Primary cell model for activation-inducible human immunodeficiency virus.

Quiescent T lymphocytes containing latent human immunodeficiency virus (HIV) provide a long-lived viral reservoir. This reservoir may be the source of active infection that is reinitiated following the cessation of antiretroviral therapy. Therefore, it is important to understand the mechanisms involved in latent infection to develop new strategies to eliminate the latent HIV reservoir. We have previously demonstrated that latently infected quiescent lymphocytes can be generated during thymopoiesis in vivo in the SCID-hu mouse system. However, there is still a pressing need for an in vitro model of HIV latency in primary human cells. Here, we present a novel in vitro model that recapitulates key aspects of dormant HIV infection.

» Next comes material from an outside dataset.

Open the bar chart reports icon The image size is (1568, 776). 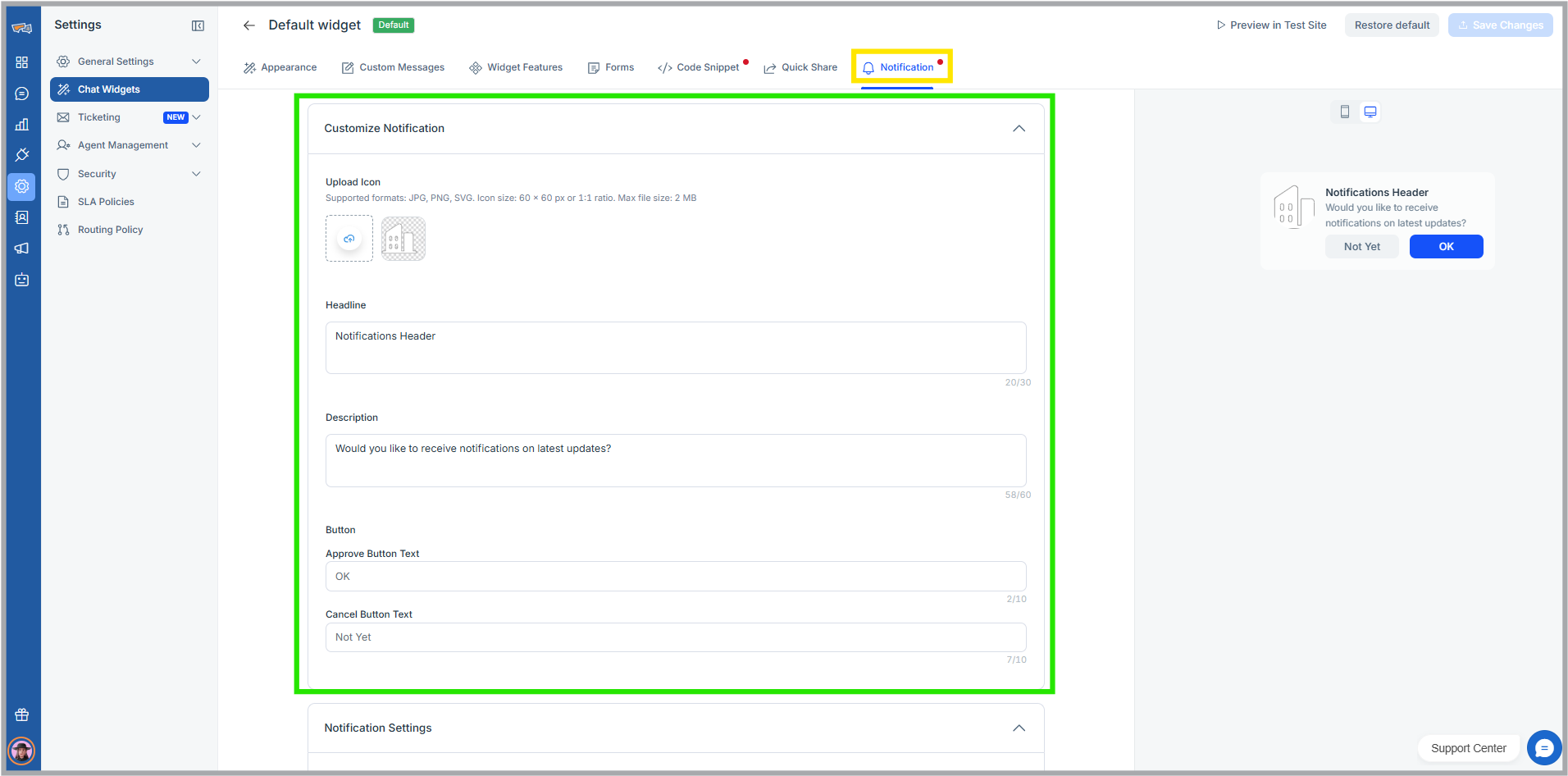[22, 125]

Using an enhanced green fluorescent protein-luciferase fusion protein-containing reporter virus, we have generated a stable infection in primary human CD4(+) CD8(+) thymocytes in the absence of viral gene expression. T-cell activation induces a >200-fold induction of reporter activity. The induced reporter activity originates from a fully reverse-transcribed and integrated genome. We further demonstrate that this model can be useful to study long terminal repeat regulation, as previously characterized NF-kappaB response element mutations decrease the activation of viral gene expression. This model can therefore be used to study intricate molecular aspects of activation-inducible HIV infection in primary cells.

Immediate activation fails to rescue efficient human immunodeficiency virus replication in quiescent CD4+ T cells.

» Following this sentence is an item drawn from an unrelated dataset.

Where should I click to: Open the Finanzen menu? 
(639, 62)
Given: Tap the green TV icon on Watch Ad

Unlike activated T cells, quiescent CD4+ T cells have shown resistance to human immunodeficiency virus (HIV) infection due to a block in the early events of the viral life cycle. To further investigate the nature of this block, we infected quiescent CD4+ T cells with HIV-1(NL4-3) and immediately stimulated them. Compared to activated (prestimulated) cells, these poststimulated cells showed slightly decreased viral entry and delays in the completion of reverse transcription. However, the relative efficiency of integration was similar to that of prestimulated cells. Together, this resulted in decreased expression of tat/rev mRNA and synthesis of viral protein. Furthermore, based on cell cycle staining and BrdU incorporation, poststimulated cells expressing viral protein failed to initiate a second round of their cell cycle, independently of Vpr-mediated arrest. Together, these data demonstrate that the early stages of the HIV life cycle are inefficient in these poststimulated cells and that efficient replication cannot be induced by subsequent activation.